SOURCE PASSAGE:
# sexing azureus



## ocellaris123 (Jun 13, 2011)

Hello guys, 

I am having a hard time figuring out the sex of this azurues. I have looked at the other thousands of threads on sexing and am still having a hard time. I purchased a sexed pair of azureus and am not 100% sure the male is a male. 

Here are pictures of the male. also I played calls of azurues and it did seemed to get its attention, and its throat buldged up a few times (no audible call though), but it ignores the call now. There is no courting behavior yet, but they were just placed in the viv less than a week ago. 


















































Here is the female 


















Thanks for any and all help.


----------



## ladyfaile15 (Apr 22, 2009)

top one is for sure a male, cant really see the toe pads of the female well, but looks to be female 


jamie


----------



## ocellaris123 (Jun 13, 2011)

Thanks for the response


----------



## frogfreak (Mar 4, 2009)

Hi

How old are they? Can we get a side by side pic?


----------



## Woodsman (Jan 3, 2008)

The first frog is clearly a male and I think it is likely the second is as well. All of my females have very narrow toepads and the shape of their bodies is more hunched (while the males are more stream-lined).

If they are two males, they probably won't be calling (they tend to inhibit each other). If you can separate them for a while, you may see the males start calling. The best method would be to introduce a known female to the group and watch the males start calling and/or wrestling each other.

Good luck. They are a great frog!

Richard.


----------



## ocellaris123 (Jun 13, 2011)

They are a year old, give or take. Ill work on the pictures, thanks


----------



## Frogman8 (Sep 28, 2010)

I agree the first def.male, those are amongst the most beautiful azureus that I've seen in a long time . Good luck on breeding


----------



## ocellaris123 (Jun 13, 2011)

MATERIAL:
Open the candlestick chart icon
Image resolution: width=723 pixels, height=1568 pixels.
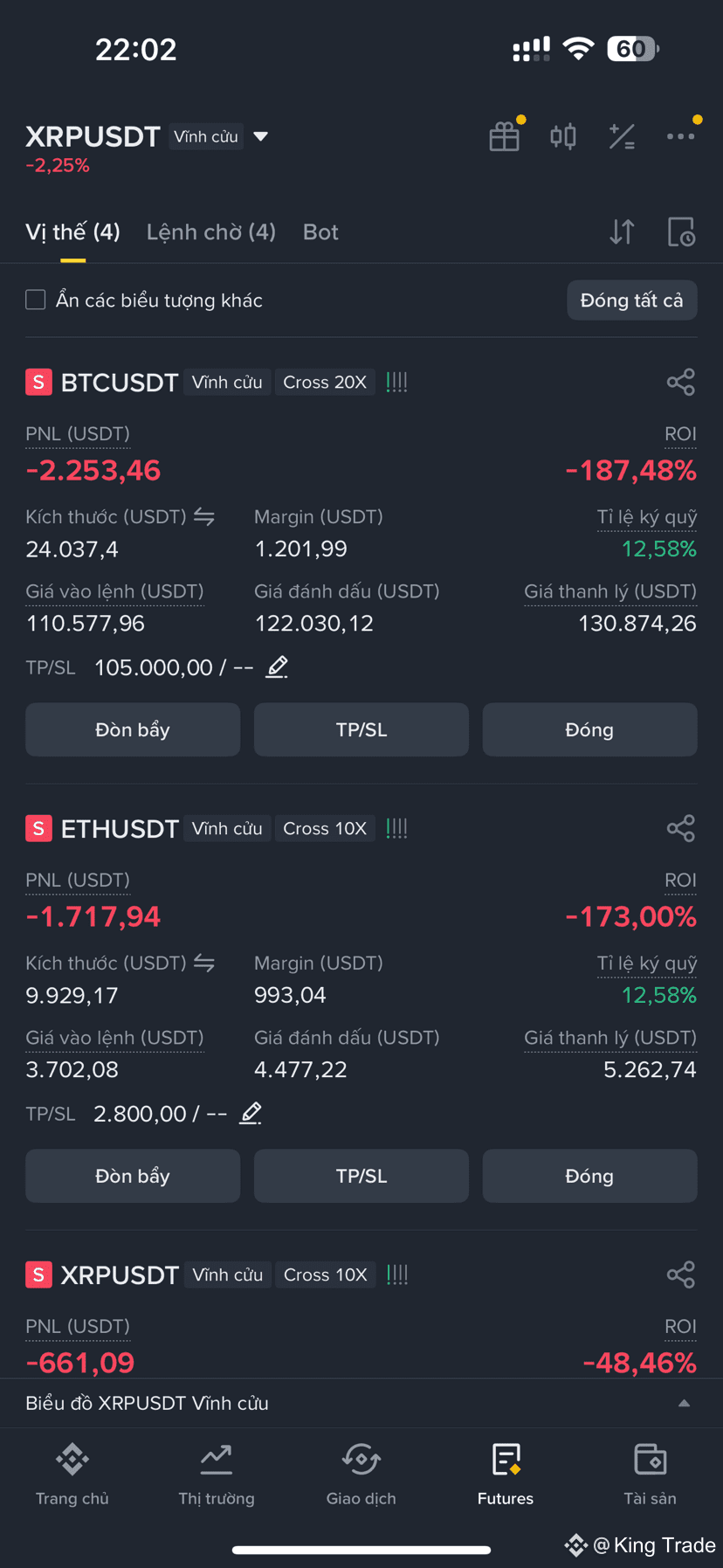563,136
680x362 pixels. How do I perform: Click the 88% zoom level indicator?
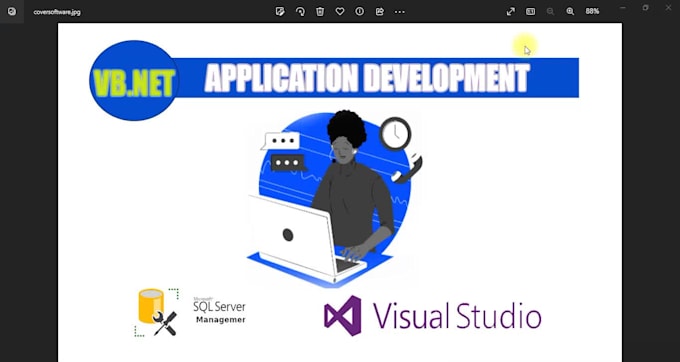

TASK TO COMPLETE:
Please reproduce the entire forum thread on sexing azureus from above, word for word.

EXERCISE ANSWER:
# sexing azureus



## ocellaris123 (Jun 13, 2011)

Hello guys, 

I am having a hard time figuring out the sex of this azurues. I have looked at the other thousands of threads on sexing and am still having a hard time. I purchased a sexed pair of azureus and am not 100% sure the male is a male. 

Here are pictures of the male. also I played calls of azurues and it did seemed to get its attention, and its throat buldged up a few times (no audible call though), but it ignores the call now. There is no courting behavior yet, but they were just placed in the viv less than a week ago. 


















































Here is the female 


















Thanks for any and all help.


----------



## ladyfaile15 (Apr 22, 2009)

top one is for sure a male, cant really see the toe pads of the female well, but looks to be female 


jamie


----------



## ocellaris123 (Jun 13, 2011)

Thanks for the response


----------



## frogfreak (Mar 4, 2009)

Hi

How old are they? Can we get a side by side pic?


----------



## Woodsman (Jan 3, 2008)

The first frog is clearly a male and I think it is likely the second is as well. All of my females have very narrow toepads and the shape of their bodies is more hunched (while the males are more stream-lined).

If they are two males, they probably won't be calling (they tend to inhibit each other). If you can separate them for a while, you may see the males start calling. The best method would be to introduce a known female to the group and watch the males start calling and/or wrestling each other.

Good luck. They are a great frog!

Richard.


----------



## ocellaris123 (Jun 13, 2011)

They are a year old, give or take. Ill work on the pictures, thanks


----------



## Frogman8 (Sep 28, 2010)

I agree the first def.male, those are amongst the most beautiful azureus that I've seen in a long time . Good luck on breeding


----------



## ocellaris123 (Jun 13, 2011)